### Quoted passage:
·····

Edward Tufte, design-stud, interview in Amazon

Dan Kohn (dan@teledesic.com)
Sun, 5 Apr 1998 17:10:15 -0700


[* Last week, the NYT reported that he's made well over $5 million in
profits from his books and seminars. Pretty impressive, considering he
took out a second mortgage to print the books himself. - dan *]

http://www.amazon.com/exec/obidos/subst/features/t/tufte/tufte-edward-in
terview.html/1104-1426468-866384

Tufte: Yes, computer administrative debris or operating-system
imperialism. I go around making measurements, and you are lucky these
days if 40 percent of the screen is devoted to content. The rest of it
is devoted to 5,000-pixel icons. And the icons need a name underneath
them so you can tell what they mean! Alan Cooper said something very
nice about interfaces, which is, "no matter how wonderful your user
interface is, it would be better if there were less of it." Especially
because we are on that low-resolution hardware, we can't afford to waste
any real estate on flying logos and elaborately rendered "stop" buttons.

·····

### Task material:
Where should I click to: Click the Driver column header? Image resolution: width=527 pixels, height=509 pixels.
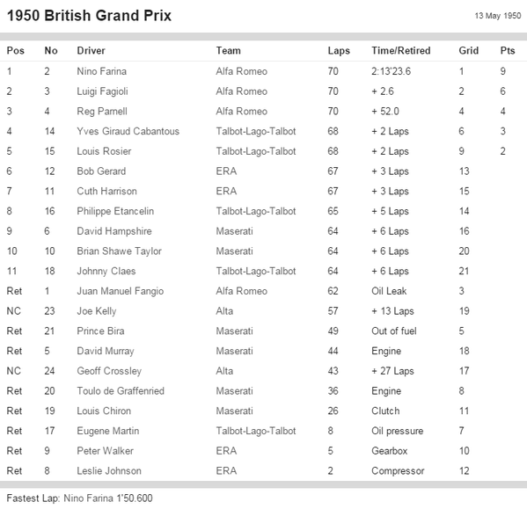tap(91, 51)
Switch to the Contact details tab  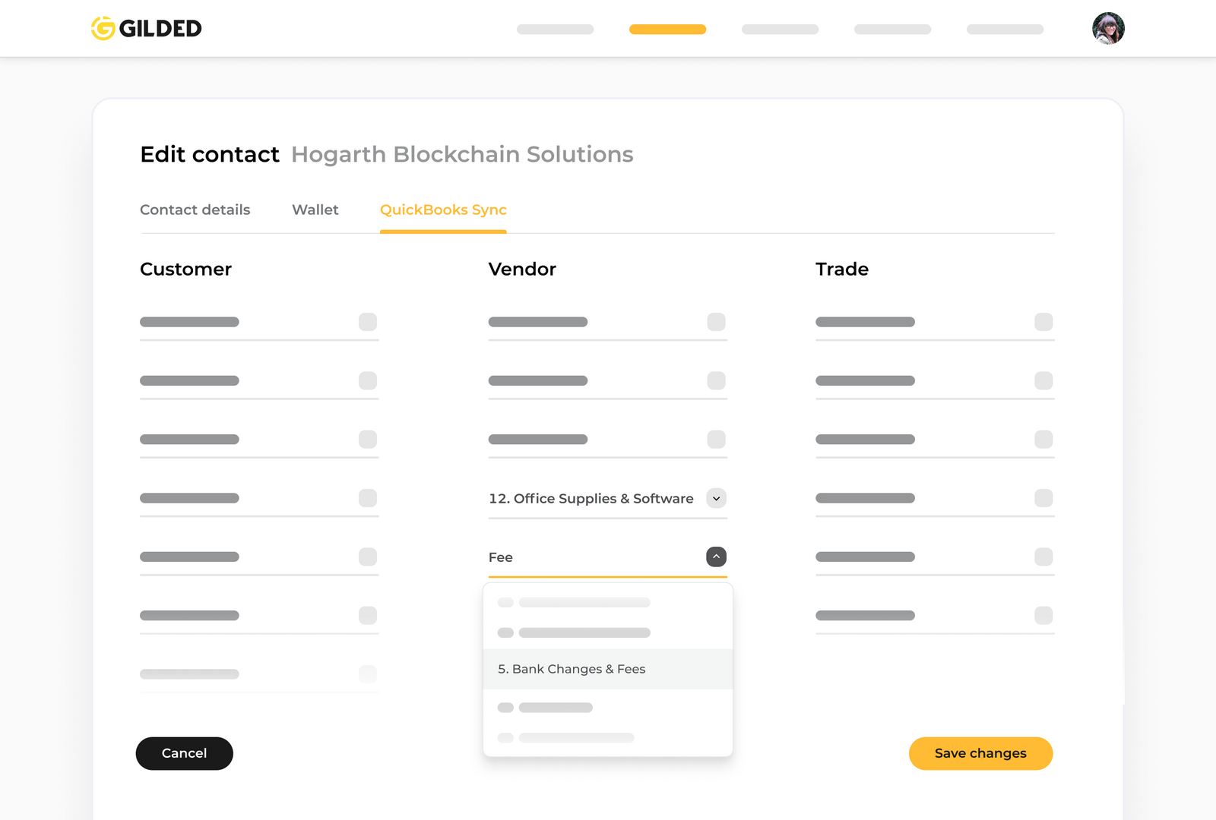[195, 210]
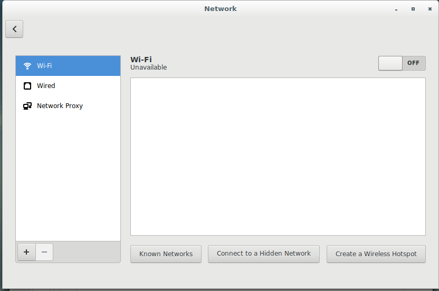Click the Wi-Fi signal icon in sidebar

point(27,66)
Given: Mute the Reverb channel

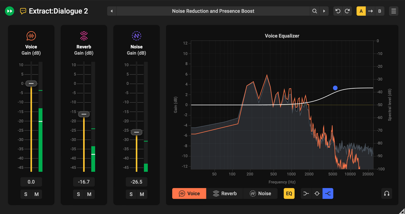Looking at the screenshot, I should pyautogui.click(x=89, y=194).
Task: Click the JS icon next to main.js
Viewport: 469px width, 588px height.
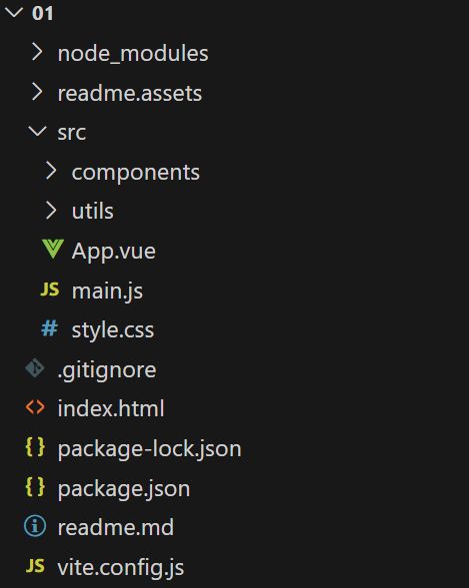Action: pyautogui.click(x=50, y=290)
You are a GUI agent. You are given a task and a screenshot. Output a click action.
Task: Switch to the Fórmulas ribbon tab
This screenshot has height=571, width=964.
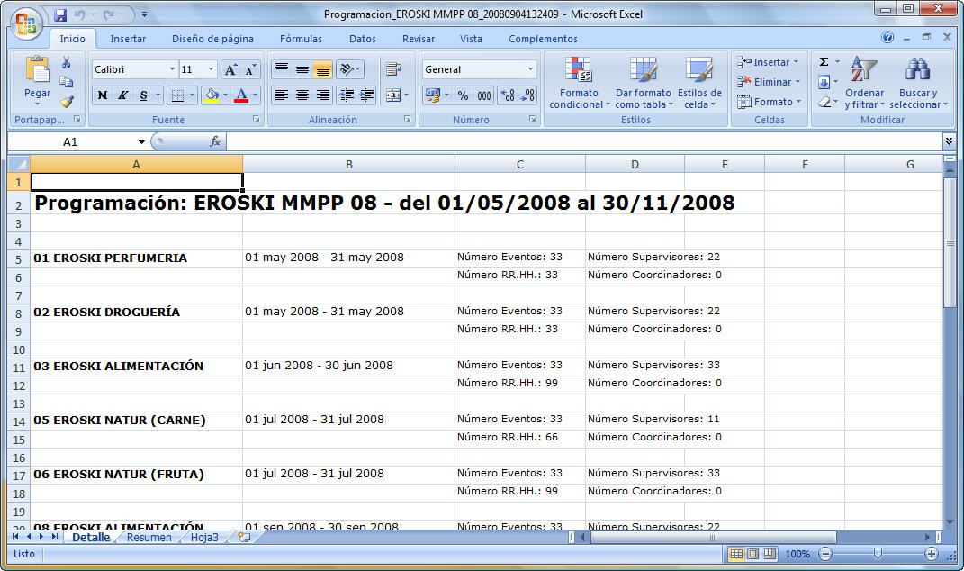click(x=301, y=39)
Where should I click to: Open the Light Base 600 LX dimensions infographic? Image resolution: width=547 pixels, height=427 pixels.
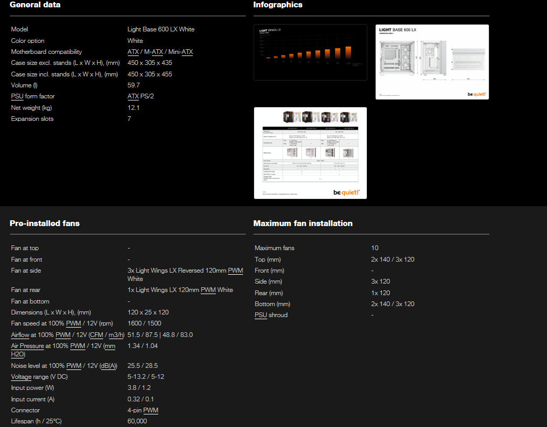pos(432,62)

·····

### Parts of the exercise:
a - Translate this sentence from the Tufte interview into Spanish: "I go around making measurements, and you are lucky these days if 40 percent of the screen is devoted to content."
b - In the rows, write out everything from the line containing "You are a GUI" down to the line containing "click(x=301, y=39)", swapping "screenshot" for "screen capture" and keeping all else the same. Leave the pictures out.
The rows and the Tufte interview were taken from unrelated sources.

### Outputs for the tasks:
a - Voy por ahí tomando medidas, y hoy en día tienes suerte si el 40 por ciento de la pantalla está dedicado al contenido.

b -
You are a GUI agent. You are given a task and a screen capture. Output a click action.
Task: Switch to the Fórmulas ribbon tab
This screen capture has height=571, width=964.
click(x=301, y=39)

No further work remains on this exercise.